- Born: 11 January 1952 (age 74) Guanta, Venezuela
- Education: Central University of Venezuela
- Occupation: Physician
- Spouse: Óscar Noya
- Parent(s): Gustavo Alarcón Lida Marcano de Alarcón
- Awards: 2017 Women in Science Award

= Belkisyole Alarcón de Noya =

Belkisyole Alarcón de Noya (born 11 January 1952) is a Venezuelan physician with a PhD in medical parasitology. She is a pioneer in studies in this area of medicine and she received the 2017 Women in Science Award, granted by the Academy of Physical, Mathematical and Natural Sciences of Venezuela.

== Biography ==
Her parents are Gustavo Alarcón and Lida Marcano de Alarcón and Belkisyole is the oldest of four siblings. She studied elementary education at Colegio La Florida in Caracas, where she received the medal of honor in all primary courses. While she lived in Simón Rodríguez and before that in La Pastora. Starting in 1963, Belkisyole studied high school at Colegio Santo Domingo de Guzmán, where she graduated with a Bachelor of Science degree in 1968. On 20 October 1975 the Noya's graduated as physicians and on 5 September 1975 Belkisyolé and Oscar Noya married.

She and her husband joined the Central University of Venezuela in 1980 to study parasitology, and Belkis graduated from Tulane University, United States, with a PhD Field work constituted much of the work of her first years at the university, among which the epidemiological work of bilharzia in Caraballeda, the antimalarial vaccine project with the Sp f 66, pioneering work in this area, stand out.

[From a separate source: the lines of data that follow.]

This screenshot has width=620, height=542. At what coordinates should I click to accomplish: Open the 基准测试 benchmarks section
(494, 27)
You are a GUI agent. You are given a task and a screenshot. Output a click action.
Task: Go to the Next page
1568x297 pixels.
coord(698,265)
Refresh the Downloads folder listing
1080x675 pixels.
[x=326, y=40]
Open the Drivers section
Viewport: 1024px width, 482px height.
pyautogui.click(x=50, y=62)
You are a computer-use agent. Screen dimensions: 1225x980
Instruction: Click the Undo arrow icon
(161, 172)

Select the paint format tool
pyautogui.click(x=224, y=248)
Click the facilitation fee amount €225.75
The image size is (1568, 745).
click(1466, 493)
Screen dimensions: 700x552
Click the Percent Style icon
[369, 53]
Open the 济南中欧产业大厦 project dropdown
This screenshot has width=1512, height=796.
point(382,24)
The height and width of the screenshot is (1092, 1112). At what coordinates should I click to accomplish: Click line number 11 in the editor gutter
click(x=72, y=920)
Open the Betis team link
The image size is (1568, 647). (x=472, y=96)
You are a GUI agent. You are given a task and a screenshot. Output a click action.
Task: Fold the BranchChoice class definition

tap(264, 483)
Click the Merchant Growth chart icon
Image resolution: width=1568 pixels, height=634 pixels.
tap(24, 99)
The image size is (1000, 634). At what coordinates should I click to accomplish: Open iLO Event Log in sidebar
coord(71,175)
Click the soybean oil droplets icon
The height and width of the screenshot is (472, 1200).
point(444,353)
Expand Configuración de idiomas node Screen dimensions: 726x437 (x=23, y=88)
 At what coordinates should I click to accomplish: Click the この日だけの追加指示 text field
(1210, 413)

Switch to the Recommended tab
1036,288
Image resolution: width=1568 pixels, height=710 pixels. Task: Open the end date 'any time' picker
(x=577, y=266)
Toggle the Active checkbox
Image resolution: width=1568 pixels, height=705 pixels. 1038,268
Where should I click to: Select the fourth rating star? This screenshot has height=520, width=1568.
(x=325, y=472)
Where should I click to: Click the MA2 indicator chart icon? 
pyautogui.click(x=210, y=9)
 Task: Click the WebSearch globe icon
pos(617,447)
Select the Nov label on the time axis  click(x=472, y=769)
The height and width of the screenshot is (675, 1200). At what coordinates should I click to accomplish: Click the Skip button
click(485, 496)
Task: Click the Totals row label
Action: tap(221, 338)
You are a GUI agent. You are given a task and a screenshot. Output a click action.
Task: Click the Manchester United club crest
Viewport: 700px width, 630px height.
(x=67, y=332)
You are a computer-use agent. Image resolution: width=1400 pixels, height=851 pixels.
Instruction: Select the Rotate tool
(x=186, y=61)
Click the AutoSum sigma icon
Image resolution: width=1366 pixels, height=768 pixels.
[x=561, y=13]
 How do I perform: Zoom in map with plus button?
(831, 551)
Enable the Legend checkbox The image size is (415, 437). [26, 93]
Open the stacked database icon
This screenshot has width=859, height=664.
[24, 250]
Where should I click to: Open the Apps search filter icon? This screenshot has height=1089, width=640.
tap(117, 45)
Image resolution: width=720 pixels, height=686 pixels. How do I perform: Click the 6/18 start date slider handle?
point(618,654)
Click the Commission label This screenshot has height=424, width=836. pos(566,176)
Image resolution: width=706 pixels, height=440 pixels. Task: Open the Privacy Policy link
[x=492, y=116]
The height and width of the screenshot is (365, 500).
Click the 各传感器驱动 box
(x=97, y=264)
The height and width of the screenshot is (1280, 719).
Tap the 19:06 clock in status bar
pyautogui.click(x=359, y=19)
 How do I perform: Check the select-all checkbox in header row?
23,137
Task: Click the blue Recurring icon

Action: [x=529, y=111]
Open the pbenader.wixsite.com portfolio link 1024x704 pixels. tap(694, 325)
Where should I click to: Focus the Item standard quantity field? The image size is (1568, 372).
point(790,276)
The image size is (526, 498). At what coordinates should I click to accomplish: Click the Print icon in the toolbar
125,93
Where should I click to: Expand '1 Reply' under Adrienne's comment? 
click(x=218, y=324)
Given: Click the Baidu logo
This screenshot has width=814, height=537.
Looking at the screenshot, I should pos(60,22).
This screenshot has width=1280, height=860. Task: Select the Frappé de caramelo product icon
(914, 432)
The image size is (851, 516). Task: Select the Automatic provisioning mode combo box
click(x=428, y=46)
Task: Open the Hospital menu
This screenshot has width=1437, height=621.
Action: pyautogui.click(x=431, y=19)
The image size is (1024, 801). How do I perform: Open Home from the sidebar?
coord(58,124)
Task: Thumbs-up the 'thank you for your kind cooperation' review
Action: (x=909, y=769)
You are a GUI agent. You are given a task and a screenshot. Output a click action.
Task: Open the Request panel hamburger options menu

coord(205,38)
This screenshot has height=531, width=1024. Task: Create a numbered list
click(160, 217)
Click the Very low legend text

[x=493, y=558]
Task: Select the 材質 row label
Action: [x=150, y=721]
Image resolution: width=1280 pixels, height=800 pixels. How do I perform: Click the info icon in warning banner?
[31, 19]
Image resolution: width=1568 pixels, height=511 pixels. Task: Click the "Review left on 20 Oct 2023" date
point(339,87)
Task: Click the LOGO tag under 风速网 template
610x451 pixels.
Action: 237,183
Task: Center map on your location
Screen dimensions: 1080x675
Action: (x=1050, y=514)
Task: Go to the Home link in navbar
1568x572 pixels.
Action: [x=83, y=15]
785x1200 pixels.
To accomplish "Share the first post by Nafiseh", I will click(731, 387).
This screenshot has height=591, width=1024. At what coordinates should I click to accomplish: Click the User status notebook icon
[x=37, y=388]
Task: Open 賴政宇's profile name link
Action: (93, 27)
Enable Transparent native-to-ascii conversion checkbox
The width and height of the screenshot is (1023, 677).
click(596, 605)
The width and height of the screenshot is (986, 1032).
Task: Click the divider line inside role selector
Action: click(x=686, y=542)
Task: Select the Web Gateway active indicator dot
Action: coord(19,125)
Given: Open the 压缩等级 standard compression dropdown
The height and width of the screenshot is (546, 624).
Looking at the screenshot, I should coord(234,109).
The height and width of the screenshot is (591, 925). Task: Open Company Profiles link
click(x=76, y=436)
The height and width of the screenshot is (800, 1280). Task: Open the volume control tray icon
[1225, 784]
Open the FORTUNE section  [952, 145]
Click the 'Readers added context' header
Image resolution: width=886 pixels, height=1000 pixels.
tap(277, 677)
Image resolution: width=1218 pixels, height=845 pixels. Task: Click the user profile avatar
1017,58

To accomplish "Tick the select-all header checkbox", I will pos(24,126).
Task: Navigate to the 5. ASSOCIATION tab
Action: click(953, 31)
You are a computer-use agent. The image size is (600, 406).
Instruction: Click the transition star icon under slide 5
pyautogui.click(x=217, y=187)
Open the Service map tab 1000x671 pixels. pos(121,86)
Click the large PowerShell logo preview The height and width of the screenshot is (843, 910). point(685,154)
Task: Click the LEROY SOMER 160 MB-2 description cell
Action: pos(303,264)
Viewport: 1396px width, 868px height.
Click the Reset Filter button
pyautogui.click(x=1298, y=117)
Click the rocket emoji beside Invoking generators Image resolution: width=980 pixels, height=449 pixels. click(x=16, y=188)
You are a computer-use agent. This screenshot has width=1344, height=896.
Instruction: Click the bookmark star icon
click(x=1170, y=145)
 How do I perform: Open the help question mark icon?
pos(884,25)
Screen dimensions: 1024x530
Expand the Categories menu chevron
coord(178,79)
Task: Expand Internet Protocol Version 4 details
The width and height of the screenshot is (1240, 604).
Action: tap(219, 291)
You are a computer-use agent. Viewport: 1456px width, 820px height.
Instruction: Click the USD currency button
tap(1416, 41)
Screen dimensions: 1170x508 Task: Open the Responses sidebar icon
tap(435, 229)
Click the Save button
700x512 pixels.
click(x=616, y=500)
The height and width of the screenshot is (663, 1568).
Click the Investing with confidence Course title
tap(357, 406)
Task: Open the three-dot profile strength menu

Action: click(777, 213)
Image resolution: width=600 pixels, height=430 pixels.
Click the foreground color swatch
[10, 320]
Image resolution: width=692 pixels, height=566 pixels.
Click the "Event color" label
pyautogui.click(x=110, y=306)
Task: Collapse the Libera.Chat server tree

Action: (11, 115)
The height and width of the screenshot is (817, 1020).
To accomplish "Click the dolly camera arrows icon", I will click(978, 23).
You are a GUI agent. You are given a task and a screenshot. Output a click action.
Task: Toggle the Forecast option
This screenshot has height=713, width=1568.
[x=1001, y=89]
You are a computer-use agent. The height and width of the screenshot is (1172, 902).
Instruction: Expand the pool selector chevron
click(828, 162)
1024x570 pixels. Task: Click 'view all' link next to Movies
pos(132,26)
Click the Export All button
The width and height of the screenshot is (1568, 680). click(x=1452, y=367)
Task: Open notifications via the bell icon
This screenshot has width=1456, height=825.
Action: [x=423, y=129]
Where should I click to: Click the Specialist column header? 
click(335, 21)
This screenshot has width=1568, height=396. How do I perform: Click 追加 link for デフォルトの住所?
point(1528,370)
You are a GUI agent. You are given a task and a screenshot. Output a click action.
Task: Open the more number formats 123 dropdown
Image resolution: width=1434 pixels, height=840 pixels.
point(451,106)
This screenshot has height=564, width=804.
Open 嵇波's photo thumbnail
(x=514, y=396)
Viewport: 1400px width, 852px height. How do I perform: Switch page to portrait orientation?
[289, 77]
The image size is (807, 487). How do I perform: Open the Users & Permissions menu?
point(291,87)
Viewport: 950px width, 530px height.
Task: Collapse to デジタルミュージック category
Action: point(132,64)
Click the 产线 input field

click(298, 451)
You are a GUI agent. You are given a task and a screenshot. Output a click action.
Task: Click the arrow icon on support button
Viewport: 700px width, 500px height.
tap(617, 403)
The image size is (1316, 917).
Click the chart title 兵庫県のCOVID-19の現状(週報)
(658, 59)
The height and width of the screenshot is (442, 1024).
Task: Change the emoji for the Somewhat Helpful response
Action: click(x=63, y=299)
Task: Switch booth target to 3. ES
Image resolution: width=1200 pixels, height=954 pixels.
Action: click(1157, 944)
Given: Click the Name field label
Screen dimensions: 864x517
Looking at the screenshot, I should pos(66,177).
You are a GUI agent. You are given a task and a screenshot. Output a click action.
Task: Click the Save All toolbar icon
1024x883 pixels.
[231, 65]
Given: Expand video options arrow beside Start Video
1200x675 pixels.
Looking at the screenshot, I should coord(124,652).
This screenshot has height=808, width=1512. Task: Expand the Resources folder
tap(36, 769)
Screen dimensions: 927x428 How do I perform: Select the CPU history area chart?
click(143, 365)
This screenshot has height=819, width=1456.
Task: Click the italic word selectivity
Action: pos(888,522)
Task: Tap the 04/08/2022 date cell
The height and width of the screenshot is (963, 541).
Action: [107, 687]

Belkisyolé was president of this Scientific Society. In research, the line developed has been epidemiological studies in schistosomiasis and cysticercosis and immunodiagnosis in parasitic diseases. She contributed new elements in diagnosis and basic guidelines for epidemiological work in schistosomiasis and management of selective or mass chemotherapy of communities. Already with 22 years teaching parasitology at the Faculty of the Central University of Venezuela, she alternated classroom teaching, community work, basic research in the laboratory and administrative work as Head of the department. Belkisyolé's perseverance led to the foundation of the National Postgraduate Project in Parasitology in July 1996, which culminated an aspiration of the Venezuelan Parasitology Society. She had just been Head of the Department of Microbiology, Parasitology and Tropical Medicine, combining the integration of undergraduate studies in the area of infectious diseases. She has been the general coordinator of the Faculty of Medicine for over five years, developing academic initiatives of integration in the teaching and learning process between the different schools of the Faculty of Medicine and in the policies of personnel admission.

She received the 2017 Women in Science Award from the Academy of Physical, Mathematical and Natural Sciences of Venezuela.